Thursday 17 December 2009

Bloody Mary

I was hit with a real sense of nostalgia today when a few of the boys in Year 5 (9-10 year olds) told me of their fab new game.

‘It’s called Bloody Mary,’ one boy said. ‘We do it in the toilets. You stand in front of the mirror, then turn three times and say “Bloody Mary,” for each turn. If you do it right, you see Bloody Mary in the mirror and get scratches right down your back.’

‘Have any of you done it?’

One replied, ‘Yeah! I did.’

‘Did it work?’

He checked his mates’ faces before answering. ‘Not yet.’

The reason for my nostalgia was twofold. When I was at school we had a game just like this. We told each other that if we said the Lord’s Prayer backwards, while looking in a mirror, we’d see the face of the devil. It was a kind of a rite of passage. Most of us of were too scared to do it. Those who did... well, we never knew whether to believe what they said they saw, but the plain fact that they had done it made them somehow different. Not just a little bit braver, but wiser. They’d gone through something and come out the other side. And it felt like they had the upper hand.

Twenty six years later, I wrote that all down. That seed of an idea, the idea that boys need to face their own fears to gain maturity, grew into my very first novel: CLASH.

So if people ever ask where ideas come from, in my case, it’s the daft things I did - or was too scared to do - as a kid.

Colin Mulhern

Thursday 29 October 2009

Pumpkin 2009

Finished! I could clean it up a little, but I wanted to get the candles in.




and here's it with the lights out...



Colin Mulhern

Wednesday 28 October 2009

Pumpkin Head

I'm all fired up for Halloween (or Hallowe'en, if I'm really picky). However you spell it, it's a great time of year. I wish it was the big time horror fest that it is now when I was a kid. We never had pumpkins to carve; we used turnips, or suedes, if you're southern - we called them snadgies. They were cheap, but they were incredibly hard to carve. Pumplins are a doddle.
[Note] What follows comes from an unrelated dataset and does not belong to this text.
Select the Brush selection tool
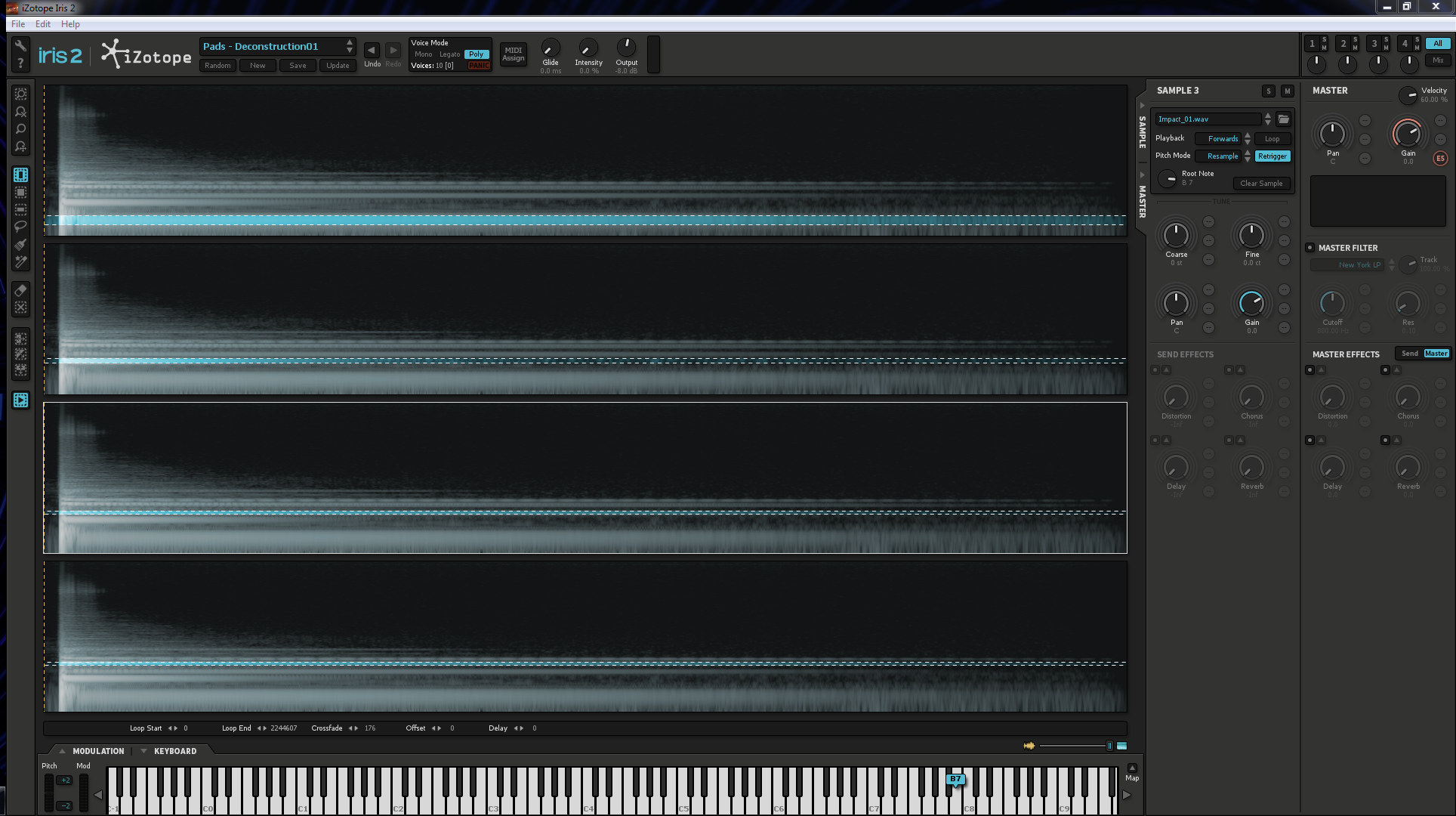Viewport: 1456px width, 816px height. coord(20,244)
I'm busy playing with ideas for what to carve this year. This is last year's effort:



as modelled by Cameron. There were so many teeth, it was almost cut in two and started to sag after a few hours.

This year I fancy taking it to the next level. I had a practice this afternoon carving a photographic image of Matthew into a pumpkin.
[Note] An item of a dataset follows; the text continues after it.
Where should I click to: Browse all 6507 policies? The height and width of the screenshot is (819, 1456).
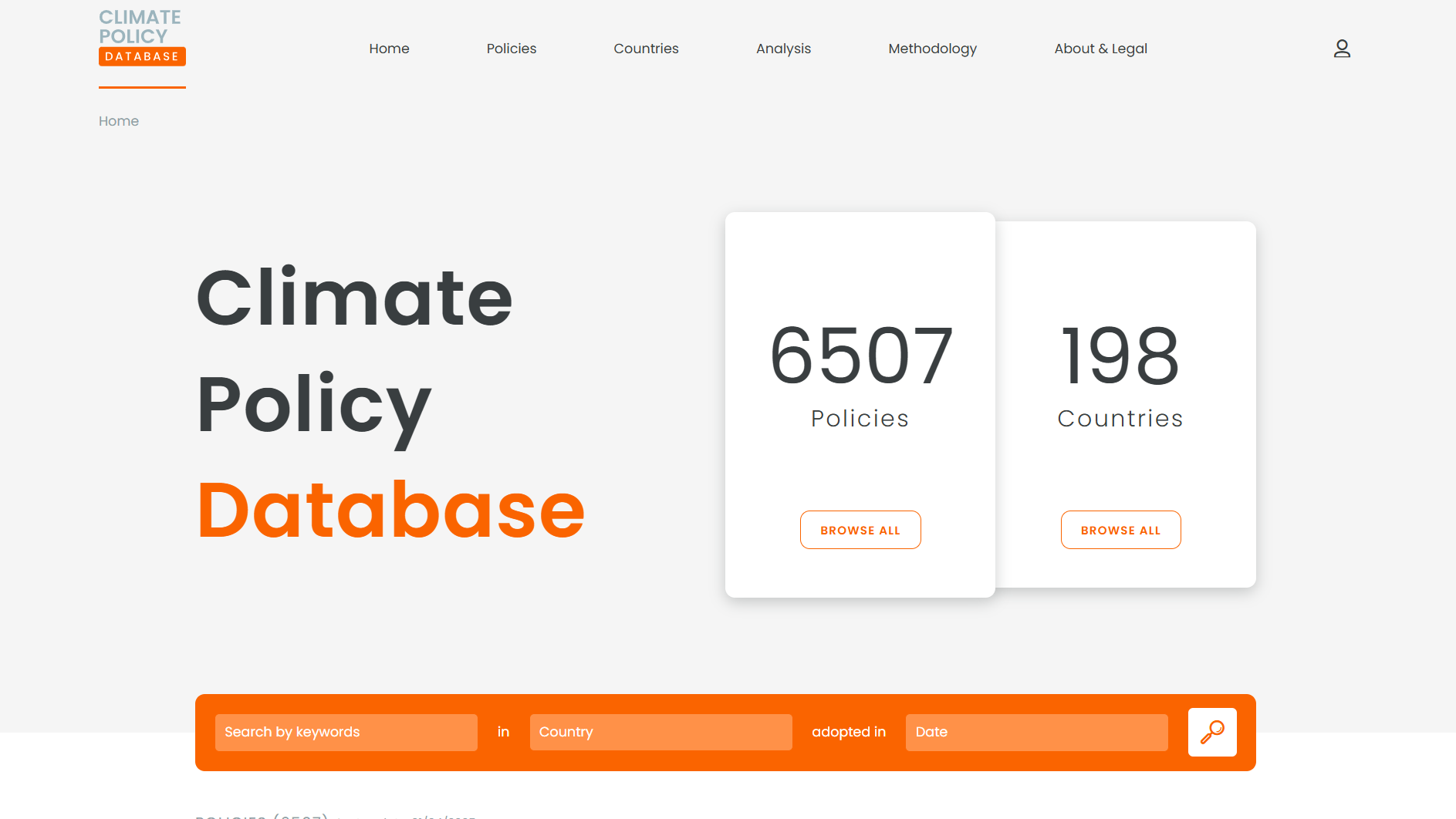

The result is okay, considering it was rushed, but it's not as much fun as a scary face. So I think I'll keep to tradition and do a proper scary pumpkin, but I might go for 3D teeth or something.

Whatever I come up with, I'll post a pic. So come back soon.

Happy Halloween!!!!

Colin Mulhern

Wednesday 14 October 2009

Child Snatchers and White Vans

Lock your doors. Shut your windows. Turn out the lights.

No matter what, don’t... DON’T... leave the house.

This was the advice of a Year 5 girl yesterday morning, backed up by a group of friends, because... (cue haunting music) There is a man driving a white van, with blacked out windows, who is abducting kids from the streets around our school!!!!

Not true, of course. It’s an Urban Legend: the kind of story that sounds real, usually because the teller says something like: ‘It happened to a friend of my mam!’ hence their other name, Friend-of-a-Friend stories. Usually, the more macabre, the better.

When I was a kid I knew loads of these stories, and took great pleasure in scaring the hell out of kids bigger than me. Once, on a school trip away, when we were all supposed to be tucked up in bed, I reduced the hardest kid in the school to tears with a series of ghost stories that I swore were true. (Years later, this inspired a scene in CLASH).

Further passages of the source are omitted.